# Task description
Repeat the data exactly. Pictures stay out.
*** Material for this exercise ***
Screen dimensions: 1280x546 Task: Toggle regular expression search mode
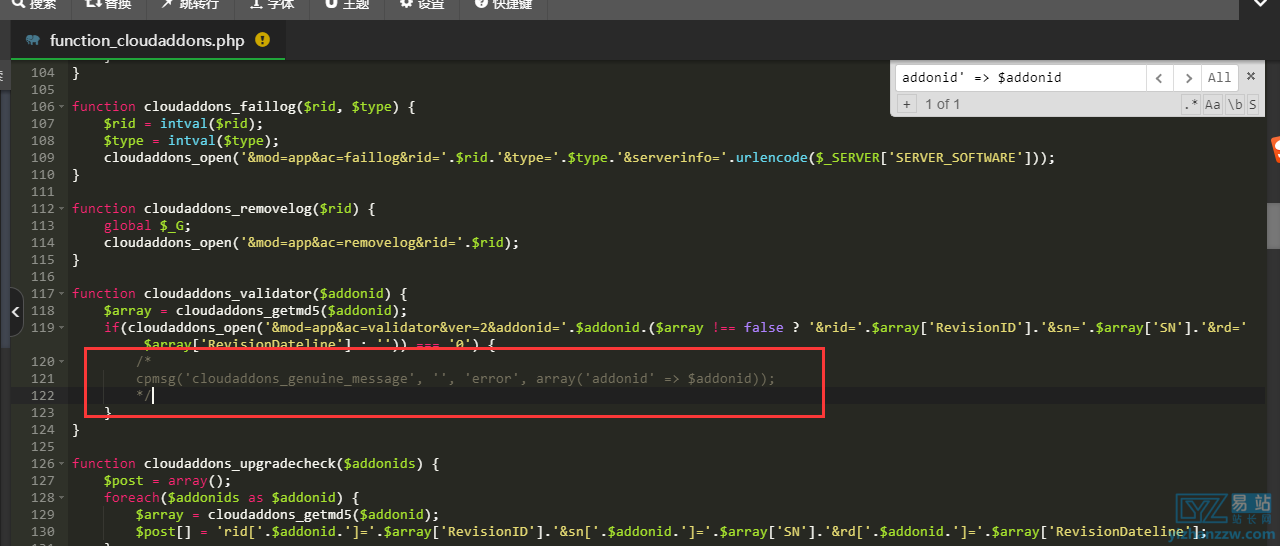(1190, 104)
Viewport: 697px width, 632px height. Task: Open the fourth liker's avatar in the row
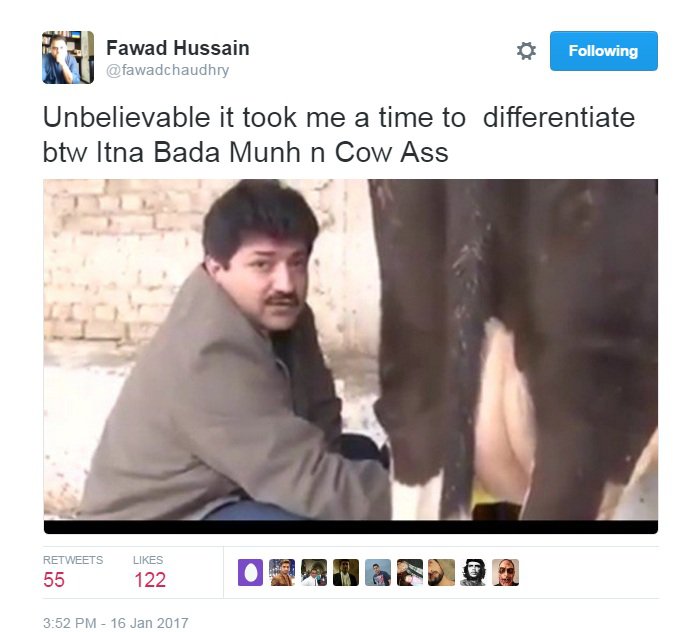(x=346, y=572)
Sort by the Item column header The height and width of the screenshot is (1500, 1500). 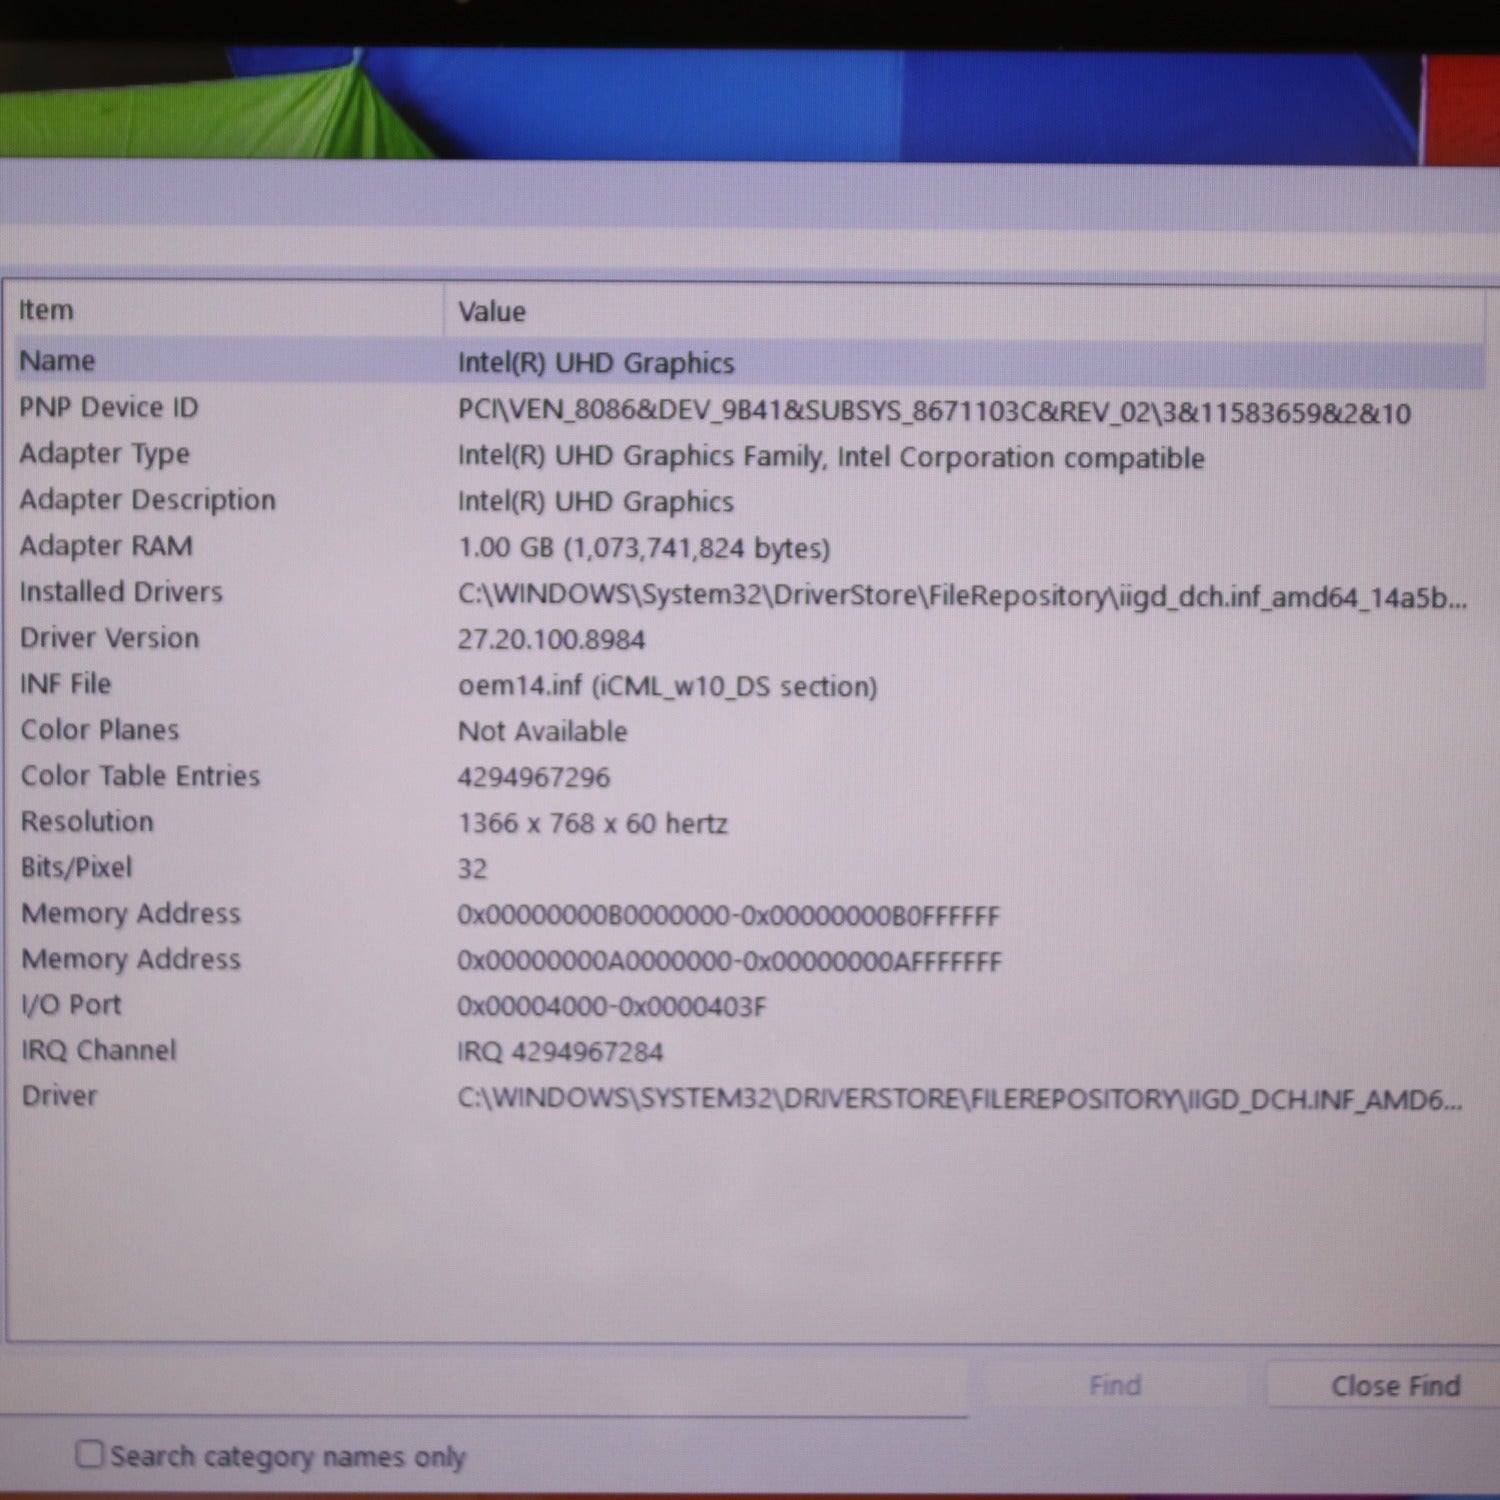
*** End of Material for this exercise ***
# Written response
Screen dimensions: 1280x546 Task: Toggle regular expression search mode
(1190, 104)
Viewport: 697px width, 632px height. Task: Open the fourth liker's avatar in the row
(x=346, y=572)
Sort by the Item column header The height and width of the screenshot is (1500, 1500). 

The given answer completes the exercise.